▶ _Extrait du texte_
Une saison en hiverdossier
Située dans le nord de la Chine, la ville d'Harbin accueille chaque hiver un festival de sculpture sur glace. Visite des œuvres et de la cité mandchoue, bâtie par le tsar Nicolas II, toujours empreinte du cachet de ses origines.
(Fredrik Rubensson / Flickr)
publié le 23 février 2008 à 2h27
(mis à jour le 11 janvier 2019 à 12h37)

Moins 28 degrés ce matin, Liu Ruiqiang se frotte les mains. L'an dernier à la même époque, le thermomètre affichait - 5. Un naufrage pour le festival de glace d'Harbin : au plus fort de la saison, l'Arc de triomphe de 30 mètres de haut s'était mis à dégouliner, il avait fallu coller une nouvelle couche de glace, en pleine nuit. Le réchauffement climatique allait-il engloutir ses espérances ? L'hiver, heureusement, a repris ses droits en Mandchourie. Début décembre, la rivière Songhua était prise dans les glaces sur 2 mètres d'épaisseur. Les 15 000 ouvriers saisonniers ont pu se mettre au travail : tailler 125 000 mètres cubes à même le fleuve gelé, sculpter des angelots, des colonnes doriques ou des déesses Shiva, et construire, en moins de deux semaines, le plus grand palais des glaces du monde : 400 000 mètres carrés, hérissés d'un Parthénon, un palais de Westminster, un temple bouddhiste, et des milliers de statues.

▶ _Consigne 1_
Restituez intégralement l'extrait sur le festival de glace d'Harbin, sans y apporter la moindre modification.

▶ _Données fournies_
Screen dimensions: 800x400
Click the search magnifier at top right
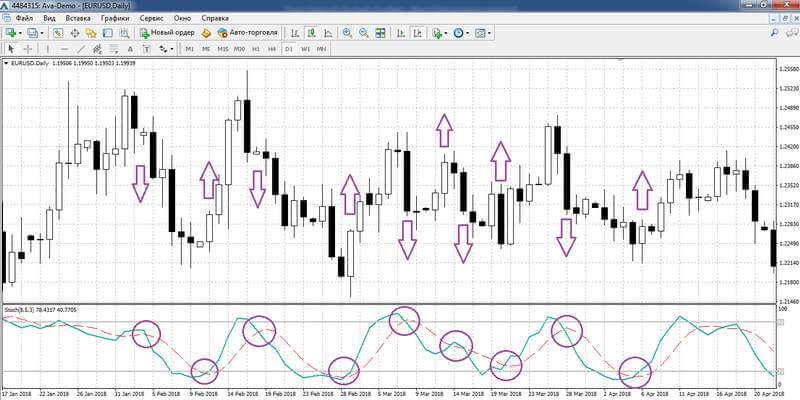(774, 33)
---
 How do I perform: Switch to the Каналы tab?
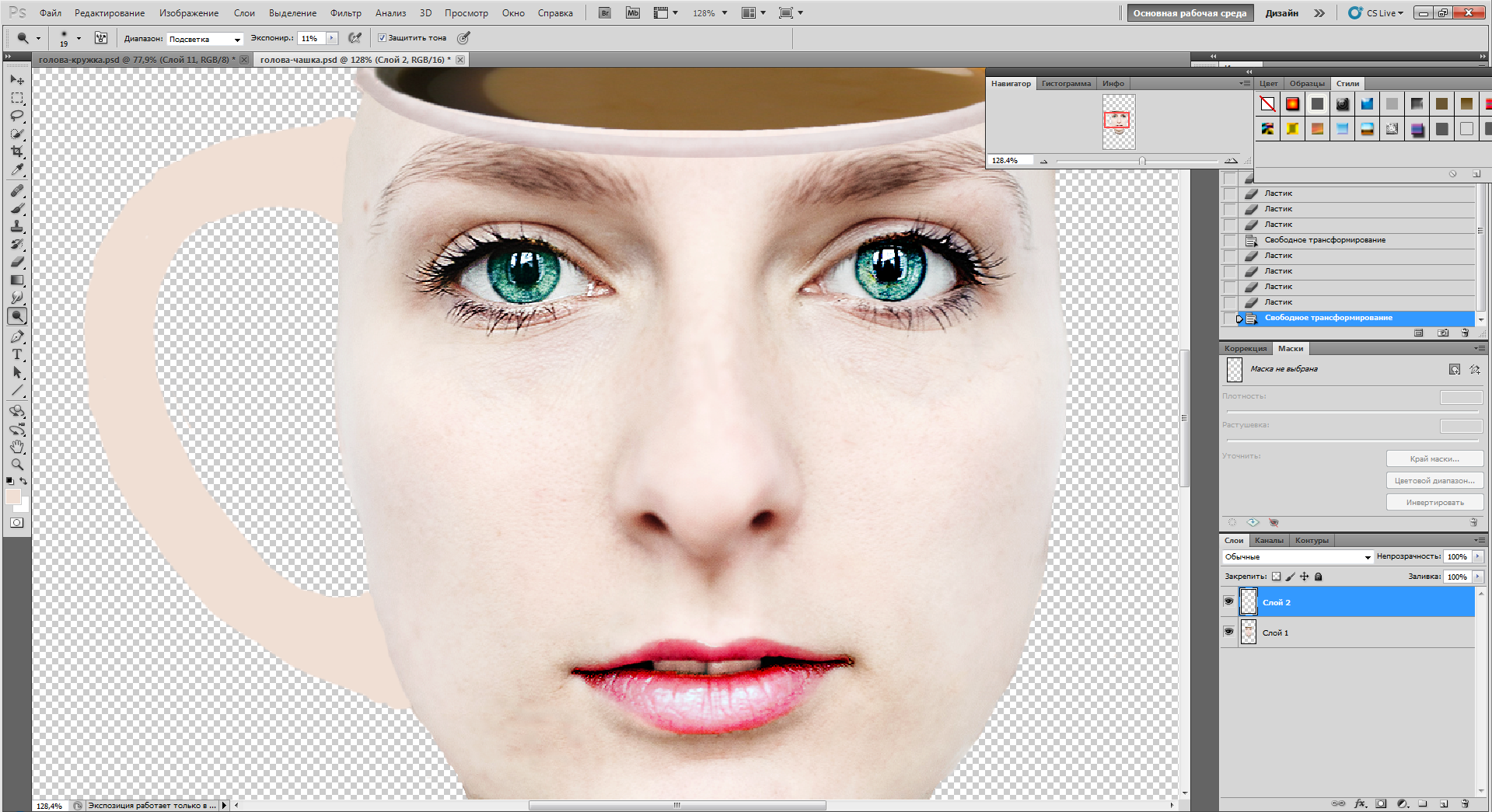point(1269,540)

▶ _Consigne 2_
Repérez dans les entrées toutes les lignes où figure le mot « Switch », puis recopiez chacune d'elles.

▶ _Réponse finale 1_
Une saison en hiverdossier
Située dans le nord de la Chine, la ville d'Harbin accueille chaque hiver un festival de sculpture sur glace. Visite des œuvres et de la cité mandchoue, bâtie par le tsar Nicolas II, toujours empreinte du cachet de ses origines.
(Fredrik Rubensson / Flickr)
publié le 23 février 2008 à 2h27
(mis à jour le 11 janvier 2019 à 12h37)

Moins 28 degrés ce matin, Liu Ruiqiang se frotte les mains. L'an dernier à la même époque, le thermomètre affichait - 5. Un naufrage pour le festival de glace d'Harbin : au plus fort de la saison, l'Arc de triomphe de 30 mètres de haut s'était mis à dégouliner, il avait fallu coller une nouvelle couche de glace, en pleine nuit. Le réchauffement climatique allait-il engloutir ses espérances ? L'hiver, heureusement, a repris ses droits en Mandchourie. Début décembre, la rivière Songhua était prise dans les glaces sur 2 mètres d'épaisseur. Les 15 000 ouvriers saisonniers ont pu se mettre au travail : tailler 125 000 mètres cubes à même le fleuve gelé, sculpter des angelots, des colonnes doriques ou des déesses Shiva, et construire, en moins de deux semaines, le plus grand palais des glaces du monde : 400 000 mètres carrés, hérissés d'un Parthénon, un palais de Westminster, un temple bouddhiste, et des milliers de statues.

▶ _Réponse finale 2_
 How do I perform: Switch to the Каналы tab?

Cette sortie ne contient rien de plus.